Saved entries
***

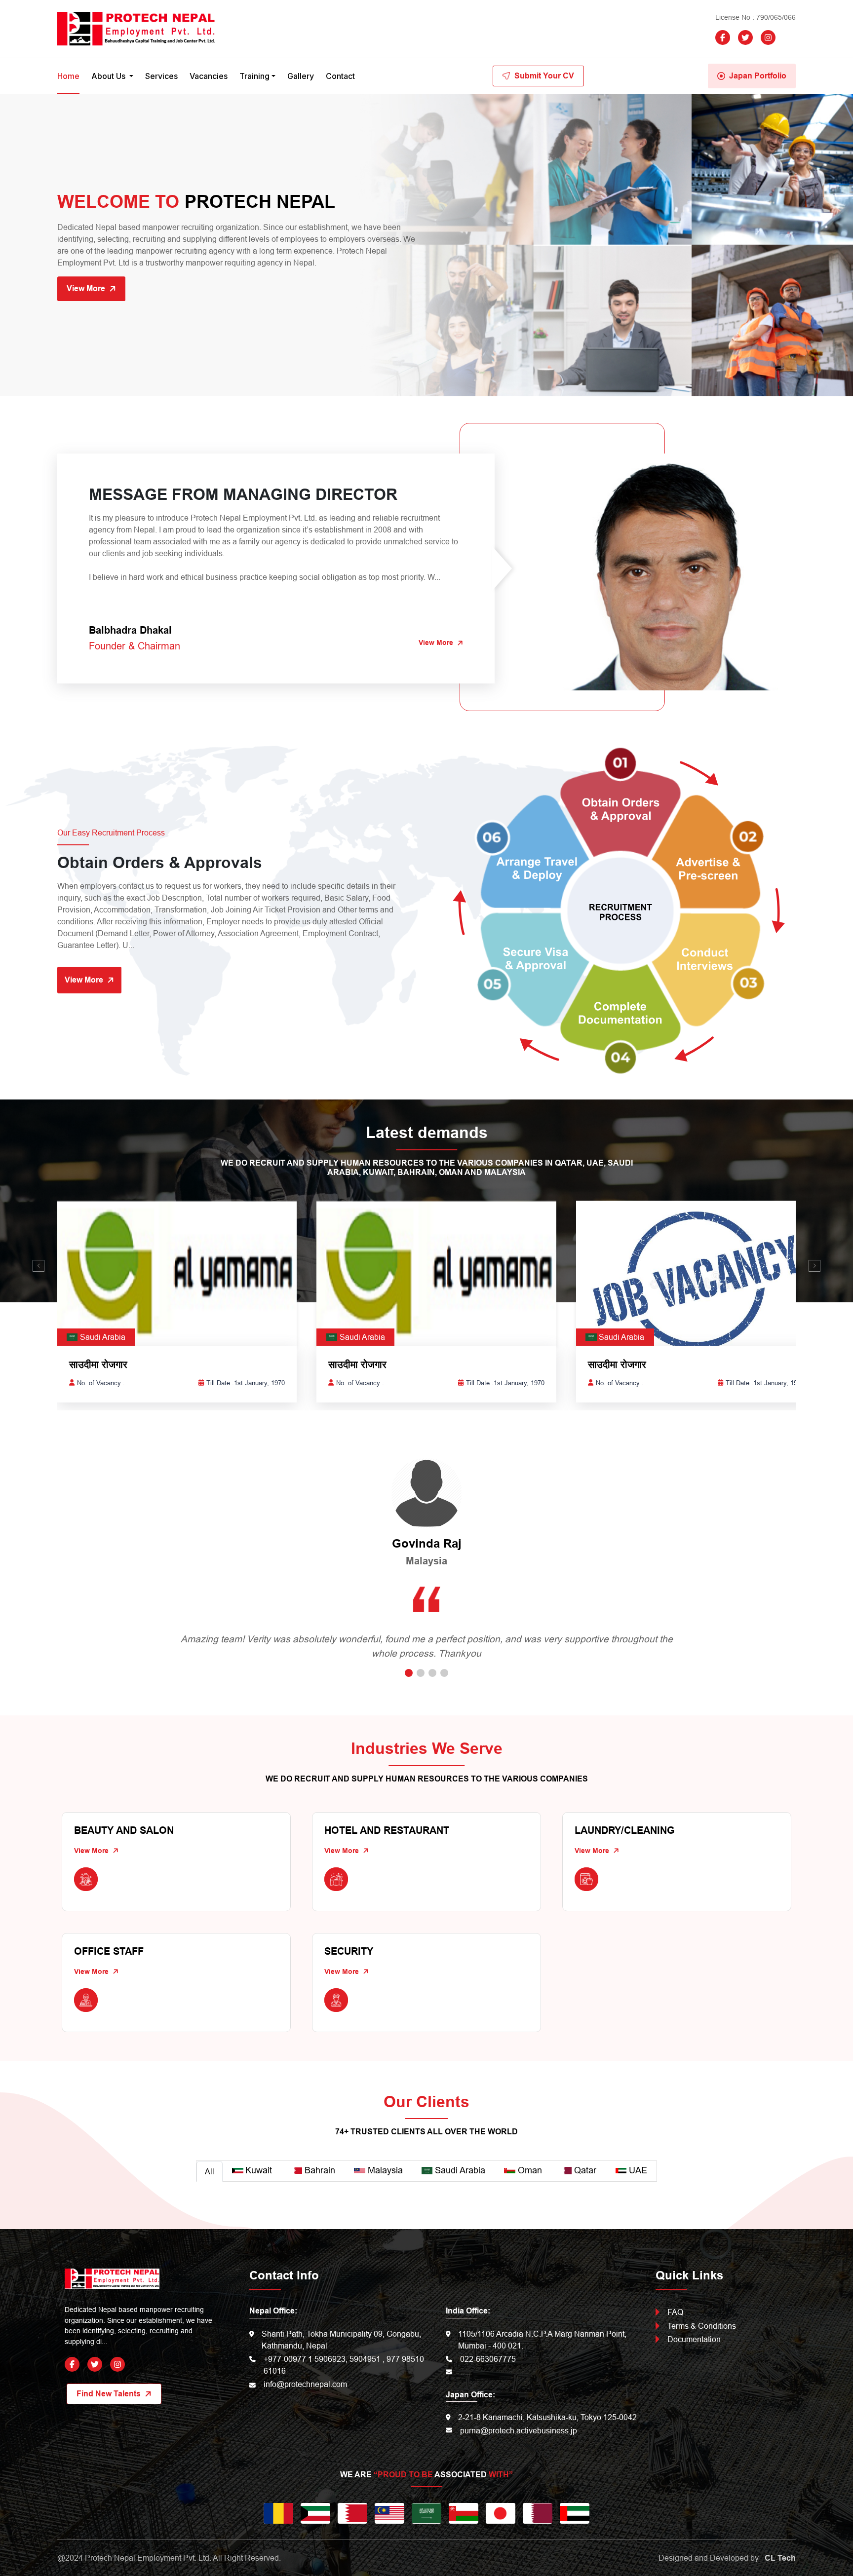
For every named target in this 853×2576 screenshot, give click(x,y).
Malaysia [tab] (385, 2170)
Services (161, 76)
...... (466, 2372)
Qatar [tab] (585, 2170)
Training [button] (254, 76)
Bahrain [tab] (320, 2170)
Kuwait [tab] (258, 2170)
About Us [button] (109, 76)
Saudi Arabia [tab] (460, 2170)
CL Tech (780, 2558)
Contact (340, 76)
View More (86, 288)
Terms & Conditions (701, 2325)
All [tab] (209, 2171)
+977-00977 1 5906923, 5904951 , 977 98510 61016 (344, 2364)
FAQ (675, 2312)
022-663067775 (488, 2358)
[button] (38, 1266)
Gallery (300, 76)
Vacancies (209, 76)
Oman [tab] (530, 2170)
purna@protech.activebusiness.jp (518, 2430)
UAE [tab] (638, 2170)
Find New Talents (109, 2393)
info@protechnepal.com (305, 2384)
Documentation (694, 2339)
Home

***

• The task: Retype the data exactly; images stay out.

• Response area:
For every named target in this 853×2576 screenshot, give click(x,y).
Malaysia [tab] (385, 2170)
Services (161, 76)
...... (466, 2372)
Qatar [tab] (585, 2170)
Training [button] (254, 76)
Bahrain [tab] (320, 2170)
Kuwait [tab] (258, 2170)
About Us [button] (109, 76)
Saudi Arabia [tab] (460, 2170)
CL Tech (780, 2558)
Contact (340, 76)
View More (86, 288)
Terms & Conditions (701, 2325)
All [tab] (209, 2171)
+977-00977 1 5906923, 5904951 , 977 98510 61016 (344, 2364)
FAQ (675, 2312)
022-663067775 (488, 2358)
[button] (38, 1266)
Gallery (300, 76)
Vacancies (209, 76)
Oman [tab] (530, 2170)
purna@protech.activebusiness.jp (518, 2430)
UAE [tab] (638, 2170)
Find New Talents (109, 2393)
info@protechnepal.com (305, 2384)
Documentation (694, 2339)
Home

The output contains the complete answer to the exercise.